My own experience in leading our state court system during the past 13 months has given me some understanding of the many problems you have grappled with and the hard decisions you have had to make. So thank you all for your dedication to serving the people of Newton during this difficult time.
It sometimes seems as if we are presently facing a perfect storm of calamities and conflicts in our nation, between the persistent pandemic, political strife that just seems to get worse, and the repeated tragic reminders of the inequities in our society.
Reading the daily headlines, it’s difficult not to become discouraged. How do we keep moving forward to tackle these seemingly intractable problems in the face of all the bad news?
One path is to focus on building trust in our society.
An article published last year by the consulting firm Deloitte concluded that “America is experiencing a crisis of trust.” Trust in the federal government has been declining for decades, and even trust in state and local governments significantly declined during the pandemic.
Likewise, the percentage of Americans who believe that most people can be trusted has fallen over the last half-century.
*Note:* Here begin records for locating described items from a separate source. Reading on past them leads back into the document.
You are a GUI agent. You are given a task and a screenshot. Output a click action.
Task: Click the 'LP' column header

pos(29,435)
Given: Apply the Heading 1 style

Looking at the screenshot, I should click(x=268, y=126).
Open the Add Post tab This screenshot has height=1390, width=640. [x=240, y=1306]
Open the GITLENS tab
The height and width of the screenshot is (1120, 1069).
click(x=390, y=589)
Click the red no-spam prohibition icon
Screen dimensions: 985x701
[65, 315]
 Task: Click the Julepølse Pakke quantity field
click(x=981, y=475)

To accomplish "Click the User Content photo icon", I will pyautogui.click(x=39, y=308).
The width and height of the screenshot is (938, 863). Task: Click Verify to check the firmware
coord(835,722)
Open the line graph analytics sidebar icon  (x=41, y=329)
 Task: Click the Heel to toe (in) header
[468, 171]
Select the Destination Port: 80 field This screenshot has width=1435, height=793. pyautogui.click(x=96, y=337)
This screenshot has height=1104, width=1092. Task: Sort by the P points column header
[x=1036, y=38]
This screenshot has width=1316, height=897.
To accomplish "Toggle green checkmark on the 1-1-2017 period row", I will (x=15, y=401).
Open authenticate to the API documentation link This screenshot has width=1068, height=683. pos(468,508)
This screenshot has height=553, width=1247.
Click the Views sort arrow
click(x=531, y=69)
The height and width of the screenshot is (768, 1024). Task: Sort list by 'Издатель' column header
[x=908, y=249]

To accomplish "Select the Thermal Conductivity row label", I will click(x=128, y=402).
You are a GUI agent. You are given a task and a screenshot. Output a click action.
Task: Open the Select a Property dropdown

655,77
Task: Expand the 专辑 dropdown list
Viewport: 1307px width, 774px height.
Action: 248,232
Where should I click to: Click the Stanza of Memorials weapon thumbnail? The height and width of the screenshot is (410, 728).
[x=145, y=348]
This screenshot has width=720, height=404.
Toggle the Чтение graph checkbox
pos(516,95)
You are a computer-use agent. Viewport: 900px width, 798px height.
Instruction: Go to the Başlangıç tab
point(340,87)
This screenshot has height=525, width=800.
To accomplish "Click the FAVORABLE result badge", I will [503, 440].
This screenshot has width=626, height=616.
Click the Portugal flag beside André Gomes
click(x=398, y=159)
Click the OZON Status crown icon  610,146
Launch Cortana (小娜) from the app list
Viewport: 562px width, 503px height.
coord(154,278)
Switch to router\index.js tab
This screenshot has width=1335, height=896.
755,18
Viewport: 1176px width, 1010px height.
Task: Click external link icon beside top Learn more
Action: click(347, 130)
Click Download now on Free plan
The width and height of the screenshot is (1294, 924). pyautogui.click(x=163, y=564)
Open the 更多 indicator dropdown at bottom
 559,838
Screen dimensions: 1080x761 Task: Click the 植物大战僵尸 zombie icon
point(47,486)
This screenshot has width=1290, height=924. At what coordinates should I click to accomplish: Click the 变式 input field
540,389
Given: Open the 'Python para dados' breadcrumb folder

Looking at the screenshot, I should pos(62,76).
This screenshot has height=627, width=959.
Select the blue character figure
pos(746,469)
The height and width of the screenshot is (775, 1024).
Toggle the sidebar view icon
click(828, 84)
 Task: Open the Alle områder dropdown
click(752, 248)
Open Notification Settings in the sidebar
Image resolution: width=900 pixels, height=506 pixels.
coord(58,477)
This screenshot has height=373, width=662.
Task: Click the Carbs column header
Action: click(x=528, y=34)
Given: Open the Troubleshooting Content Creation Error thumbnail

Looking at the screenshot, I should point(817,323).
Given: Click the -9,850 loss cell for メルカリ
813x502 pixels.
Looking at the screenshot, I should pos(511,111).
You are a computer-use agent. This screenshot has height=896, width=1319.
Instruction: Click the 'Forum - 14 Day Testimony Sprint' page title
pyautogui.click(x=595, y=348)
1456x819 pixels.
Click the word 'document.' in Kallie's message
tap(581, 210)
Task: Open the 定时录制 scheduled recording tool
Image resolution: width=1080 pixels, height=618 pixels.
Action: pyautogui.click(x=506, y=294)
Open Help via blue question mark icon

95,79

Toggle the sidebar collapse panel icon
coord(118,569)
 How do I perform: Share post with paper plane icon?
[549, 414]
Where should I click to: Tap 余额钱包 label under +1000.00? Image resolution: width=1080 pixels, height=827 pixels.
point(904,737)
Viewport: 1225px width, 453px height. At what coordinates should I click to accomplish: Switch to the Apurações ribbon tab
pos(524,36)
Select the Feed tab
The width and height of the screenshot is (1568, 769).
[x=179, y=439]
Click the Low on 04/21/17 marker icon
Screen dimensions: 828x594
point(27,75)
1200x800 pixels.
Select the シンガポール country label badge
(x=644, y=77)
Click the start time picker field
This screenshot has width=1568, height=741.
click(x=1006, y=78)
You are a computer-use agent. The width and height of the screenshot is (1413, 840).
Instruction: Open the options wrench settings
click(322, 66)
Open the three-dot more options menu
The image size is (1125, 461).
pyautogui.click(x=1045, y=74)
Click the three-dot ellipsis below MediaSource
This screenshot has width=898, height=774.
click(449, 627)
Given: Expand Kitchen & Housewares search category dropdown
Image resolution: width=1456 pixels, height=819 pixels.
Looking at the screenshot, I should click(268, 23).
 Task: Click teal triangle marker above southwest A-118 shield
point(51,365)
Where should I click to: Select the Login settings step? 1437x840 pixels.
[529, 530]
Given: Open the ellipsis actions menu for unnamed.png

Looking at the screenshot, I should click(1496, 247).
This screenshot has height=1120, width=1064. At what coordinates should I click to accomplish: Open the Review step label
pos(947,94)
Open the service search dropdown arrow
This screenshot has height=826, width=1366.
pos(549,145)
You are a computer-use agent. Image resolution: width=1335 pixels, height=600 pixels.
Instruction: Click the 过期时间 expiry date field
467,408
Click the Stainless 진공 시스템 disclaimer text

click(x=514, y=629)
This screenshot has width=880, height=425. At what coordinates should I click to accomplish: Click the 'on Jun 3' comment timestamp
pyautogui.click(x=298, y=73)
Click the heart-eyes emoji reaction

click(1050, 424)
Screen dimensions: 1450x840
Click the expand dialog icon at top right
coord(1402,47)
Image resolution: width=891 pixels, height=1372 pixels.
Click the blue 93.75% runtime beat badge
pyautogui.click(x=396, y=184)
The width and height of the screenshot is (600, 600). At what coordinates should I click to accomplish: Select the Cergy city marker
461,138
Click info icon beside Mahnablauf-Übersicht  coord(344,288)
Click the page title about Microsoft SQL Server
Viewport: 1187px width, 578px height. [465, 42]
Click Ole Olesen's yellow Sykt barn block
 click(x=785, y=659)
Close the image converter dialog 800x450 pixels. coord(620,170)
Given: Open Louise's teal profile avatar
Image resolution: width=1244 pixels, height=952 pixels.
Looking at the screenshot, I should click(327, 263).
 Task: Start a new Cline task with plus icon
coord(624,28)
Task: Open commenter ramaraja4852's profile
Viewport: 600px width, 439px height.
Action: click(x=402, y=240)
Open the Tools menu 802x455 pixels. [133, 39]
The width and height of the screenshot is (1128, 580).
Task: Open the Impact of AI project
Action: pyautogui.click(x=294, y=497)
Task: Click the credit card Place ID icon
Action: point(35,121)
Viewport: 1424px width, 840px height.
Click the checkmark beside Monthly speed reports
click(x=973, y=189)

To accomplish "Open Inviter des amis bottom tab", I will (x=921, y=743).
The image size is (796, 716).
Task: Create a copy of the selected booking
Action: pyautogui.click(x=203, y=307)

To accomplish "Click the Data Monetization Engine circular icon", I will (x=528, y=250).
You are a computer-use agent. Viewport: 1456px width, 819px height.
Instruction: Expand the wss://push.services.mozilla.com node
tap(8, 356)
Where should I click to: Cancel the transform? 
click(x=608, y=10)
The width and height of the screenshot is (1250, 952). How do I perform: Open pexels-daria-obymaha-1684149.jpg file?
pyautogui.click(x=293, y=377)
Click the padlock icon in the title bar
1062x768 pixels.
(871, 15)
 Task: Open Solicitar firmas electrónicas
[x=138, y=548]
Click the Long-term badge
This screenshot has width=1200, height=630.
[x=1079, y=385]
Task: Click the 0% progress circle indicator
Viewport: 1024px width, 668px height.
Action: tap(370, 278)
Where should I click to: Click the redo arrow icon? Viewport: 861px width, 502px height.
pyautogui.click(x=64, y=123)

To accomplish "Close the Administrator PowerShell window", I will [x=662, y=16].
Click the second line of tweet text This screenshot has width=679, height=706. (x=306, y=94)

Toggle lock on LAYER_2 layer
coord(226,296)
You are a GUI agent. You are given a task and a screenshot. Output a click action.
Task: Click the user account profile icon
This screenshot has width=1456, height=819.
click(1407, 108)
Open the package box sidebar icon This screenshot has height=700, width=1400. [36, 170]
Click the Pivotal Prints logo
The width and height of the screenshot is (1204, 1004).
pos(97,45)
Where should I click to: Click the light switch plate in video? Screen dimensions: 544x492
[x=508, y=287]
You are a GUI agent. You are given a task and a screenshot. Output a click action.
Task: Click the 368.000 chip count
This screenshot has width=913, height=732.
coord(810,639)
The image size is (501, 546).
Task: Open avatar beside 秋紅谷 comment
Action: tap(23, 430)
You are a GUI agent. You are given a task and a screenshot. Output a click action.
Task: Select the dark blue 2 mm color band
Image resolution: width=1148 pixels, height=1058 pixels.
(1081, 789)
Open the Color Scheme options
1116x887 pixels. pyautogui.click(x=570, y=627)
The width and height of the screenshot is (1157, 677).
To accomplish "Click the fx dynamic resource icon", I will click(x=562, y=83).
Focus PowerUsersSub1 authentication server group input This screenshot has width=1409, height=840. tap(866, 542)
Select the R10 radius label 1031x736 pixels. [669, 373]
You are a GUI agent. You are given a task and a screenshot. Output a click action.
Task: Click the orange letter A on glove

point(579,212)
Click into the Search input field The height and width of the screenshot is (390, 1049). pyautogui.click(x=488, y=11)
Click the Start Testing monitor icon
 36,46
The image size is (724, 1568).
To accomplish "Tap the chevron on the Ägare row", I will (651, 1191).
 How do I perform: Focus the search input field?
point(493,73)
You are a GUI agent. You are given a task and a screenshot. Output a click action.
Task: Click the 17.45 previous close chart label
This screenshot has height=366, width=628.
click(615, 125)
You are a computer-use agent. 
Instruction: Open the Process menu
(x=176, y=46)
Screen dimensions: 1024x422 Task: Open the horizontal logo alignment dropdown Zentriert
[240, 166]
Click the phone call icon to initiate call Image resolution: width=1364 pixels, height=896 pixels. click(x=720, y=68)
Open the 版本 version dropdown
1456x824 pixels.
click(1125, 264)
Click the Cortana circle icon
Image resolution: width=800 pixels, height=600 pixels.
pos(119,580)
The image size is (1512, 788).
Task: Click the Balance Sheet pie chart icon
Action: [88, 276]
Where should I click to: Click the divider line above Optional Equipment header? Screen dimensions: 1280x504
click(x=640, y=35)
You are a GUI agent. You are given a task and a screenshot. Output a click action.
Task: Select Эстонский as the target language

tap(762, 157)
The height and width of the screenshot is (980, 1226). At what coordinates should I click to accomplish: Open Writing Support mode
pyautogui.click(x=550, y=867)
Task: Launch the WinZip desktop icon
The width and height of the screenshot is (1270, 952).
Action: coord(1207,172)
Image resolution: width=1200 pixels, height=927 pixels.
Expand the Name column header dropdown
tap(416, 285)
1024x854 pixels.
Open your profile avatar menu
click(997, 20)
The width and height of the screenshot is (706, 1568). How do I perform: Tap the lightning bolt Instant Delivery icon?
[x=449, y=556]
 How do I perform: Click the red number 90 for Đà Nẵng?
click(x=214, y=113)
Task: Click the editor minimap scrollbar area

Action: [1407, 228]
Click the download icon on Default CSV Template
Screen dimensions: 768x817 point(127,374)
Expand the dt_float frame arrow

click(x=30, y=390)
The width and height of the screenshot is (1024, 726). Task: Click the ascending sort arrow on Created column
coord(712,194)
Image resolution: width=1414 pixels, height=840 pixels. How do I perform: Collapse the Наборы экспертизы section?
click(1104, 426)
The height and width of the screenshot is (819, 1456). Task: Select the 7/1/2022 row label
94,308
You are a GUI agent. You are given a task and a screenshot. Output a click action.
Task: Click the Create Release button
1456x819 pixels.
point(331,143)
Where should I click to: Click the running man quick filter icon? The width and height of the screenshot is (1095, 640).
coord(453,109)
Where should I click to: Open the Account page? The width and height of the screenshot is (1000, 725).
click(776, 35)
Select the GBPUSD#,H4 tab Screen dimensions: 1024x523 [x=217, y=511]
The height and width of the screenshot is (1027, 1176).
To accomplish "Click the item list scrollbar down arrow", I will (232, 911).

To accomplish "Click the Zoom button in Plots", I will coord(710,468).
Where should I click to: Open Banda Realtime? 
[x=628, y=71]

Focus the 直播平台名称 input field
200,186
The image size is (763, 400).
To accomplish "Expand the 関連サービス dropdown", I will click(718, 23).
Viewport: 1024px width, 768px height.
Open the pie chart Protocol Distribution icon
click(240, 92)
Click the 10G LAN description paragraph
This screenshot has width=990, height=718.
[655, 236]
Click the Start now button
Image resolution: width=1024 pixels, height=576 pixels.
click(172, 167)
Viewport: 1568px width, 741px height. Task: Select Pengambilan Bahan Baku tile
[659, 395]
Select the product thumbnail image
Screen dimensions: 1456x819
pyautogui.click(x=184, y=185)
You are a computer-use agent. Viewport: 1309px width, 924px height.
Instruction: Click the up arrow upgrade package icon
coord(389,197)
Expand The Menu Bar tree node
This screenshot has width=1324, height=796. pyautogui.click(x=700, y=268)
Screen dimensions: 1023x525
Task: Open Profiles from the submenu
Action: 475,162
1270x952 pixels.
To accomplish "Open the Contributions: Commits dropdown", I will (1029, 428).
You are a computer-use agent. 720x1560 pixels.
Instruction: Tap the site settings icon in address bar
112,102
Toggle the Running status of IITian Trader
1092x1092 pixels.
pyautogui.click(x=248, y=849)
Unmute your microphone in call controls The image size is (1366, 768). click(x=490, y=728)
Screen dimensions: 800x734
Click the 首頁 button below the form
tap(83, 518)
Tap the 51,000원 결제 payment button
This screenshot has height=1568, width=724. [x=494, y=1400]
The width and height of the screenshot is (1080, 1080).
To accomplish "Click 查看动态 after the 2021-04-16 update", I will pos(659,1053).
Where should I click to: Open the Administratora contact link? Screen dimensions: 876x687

And a 2019 survey found that 70 percent of respondents believed that Americans’ low trust in each other makes it harder to solve the country’s problems.
So many of our problems are created, or exacerbated, by a lack of trust.
- People avoid vaccination because they distrust public health authorities and medical experts.
- People disbelieve election results because they have been led to distrust government and the democratic process.
- People fear and mistreat those who seem different from them at the root of that is distrust.
- So how can we restore trust?
For government entities, Deloitte suggests a focus on demonstrating humanity, transparency, capability, and reliability in their interactions with the public.
That is– when government
- Acts with empathy, kindness and fairness;
- Openly shares information and the reasoning behind decisions made;
- Creates high-quality programs and services to meet needs in the community;
- And delivers programs and services consistently and dependably–
It shows genuine care for constituent well-being and generates confidence and trust.
Government also has a role to play in building trust between and among members of the public, by preventing discrimination, fostering dialogue, and supporting a stronger sense of community.
We are fortunate that our city government puts these principles into practice in many ways. We can see transparency and humanity reflected in the Mayor’s weekly email updates. Ongoing improvements in our city infrastructure – repairing roads, renovating schools, and developing affordable housing – demonstrate capability and reliability. The heroic efforts of our School Committee, school administrators, and teachers and staff to continue providing a quality education for our students while maintaining a safe environment during the pandemic similarly reflect a commitment to capability and reliability. And the work of the Human Rights Commission and the Director of Community Engagement and Inclusion, among others, helps to prevent discrimination and strengthen the community.
In our state court system, we similarly are striving to build trust with court users. We seek to express humanity and transparency through fair judicial decisions that explain the reasoning behind the rulings. We are working to increase our capability and reliability by improving our information technology to better serve court users. And we are striving to eliminate discrimination through ongoing training and dialogue to address the insidious effects of implicit bias.
Efforts to build trust, whether here in Newton or in our courts, may seem small in the face of the enormous problems looming over us. But our collective efforts, and the efforts of other local and state institutions like ours, can inspire others to undertake similar work, leading to widespread improvements.
The great Desmond Tutu, who died last week after a lifetime of extraordinary accomplishment, reminded us to “Do your little bit of good where you are; it’s those little bits of good put together that overwhelm the world.” In seeking to dismantle apartheid and overcome its legacy of hatred and distrust, he faced a challenge at least as great as any we face today. Yet he did not lose faith in a better future, and neither should we.